EXERCISE AIM: For this exercise, reproduce only the lines from the one holding "The width and" through the final line of the data below, exactly, and omit pictures.

──────────────────────────────

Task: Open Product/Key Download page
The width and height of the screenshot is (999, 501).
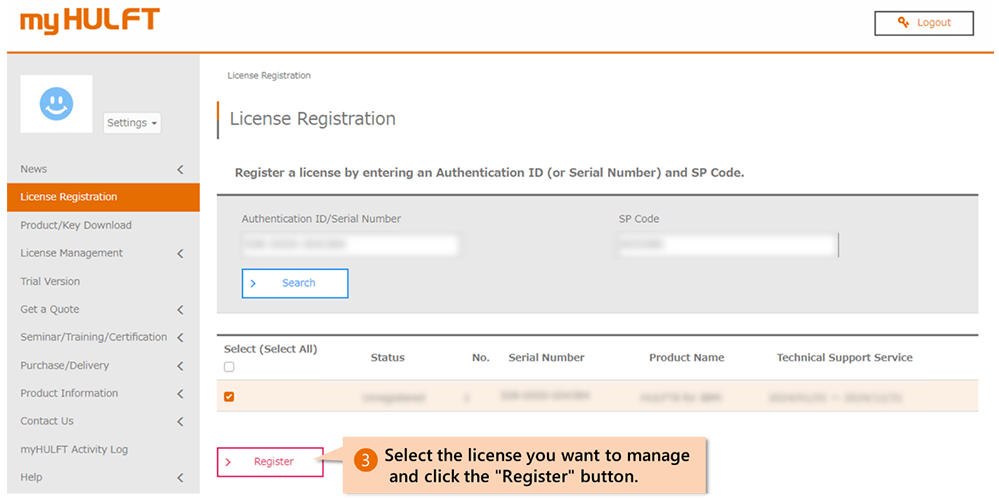Action: pyautogui.click(x=76, y=226)
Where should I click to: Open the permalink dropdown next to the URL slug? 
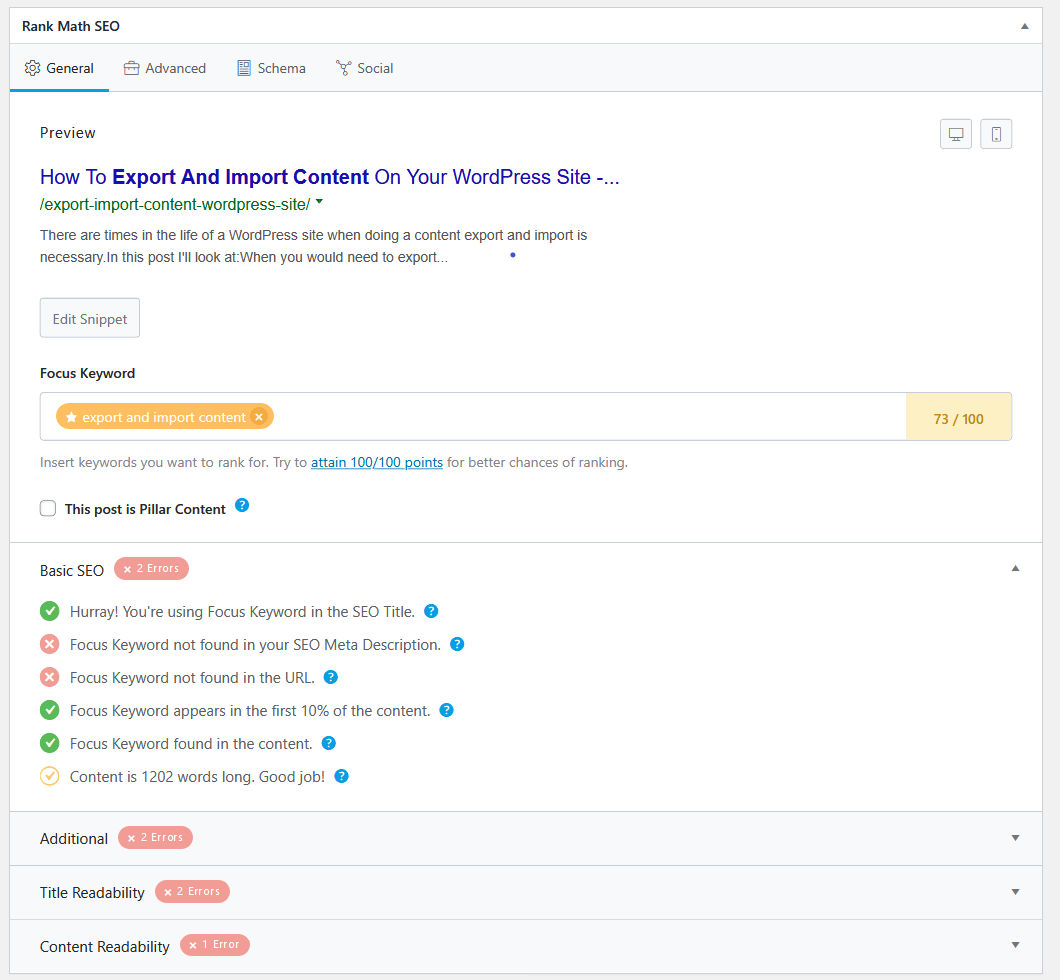pos(318,200)
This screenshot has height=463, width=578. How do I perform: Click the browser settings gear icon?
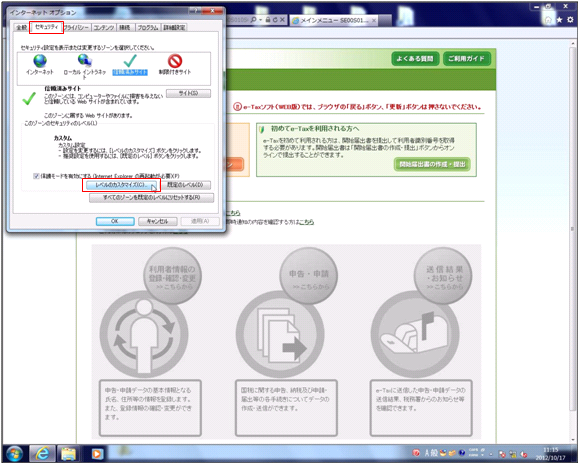(570, 20)
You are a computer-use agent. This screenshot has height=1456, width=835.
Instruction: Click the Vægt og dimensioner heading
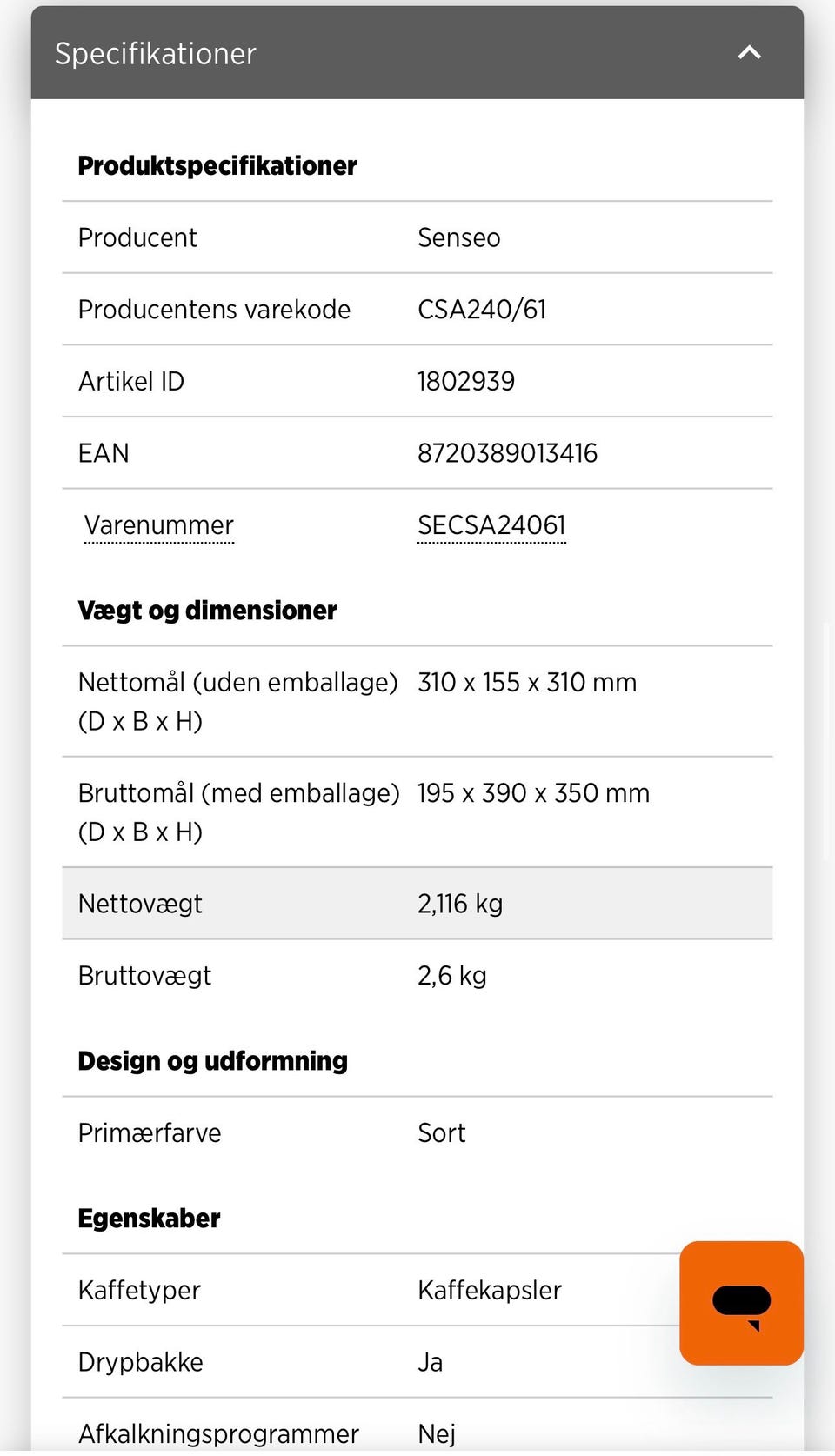coord(207,611)
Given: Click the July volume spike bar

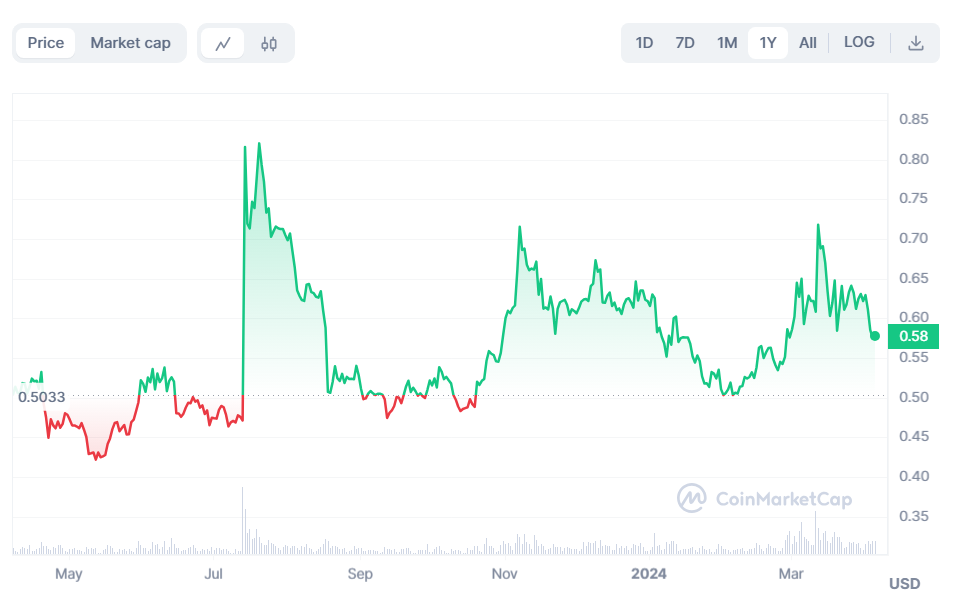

──────────────────────────────

WRITTEN ANSWER:
The width and height of the screenshot is (999, 501).
Action: pyautogui.click(x=76, y=226)
Where should I click to: Open the permalink dropdown next to the URL slug? 
pos(318,200)
This screenshot has height=463, width=578. How do I perform: Click the browser settings gear icon?
(570, 20)
You are a computer-use agent. This screenshot has height=1456, width=835.
Instruction: Click the Vægt og dimensioner heading
coord(207,611)
Given: Click the July volume spike bar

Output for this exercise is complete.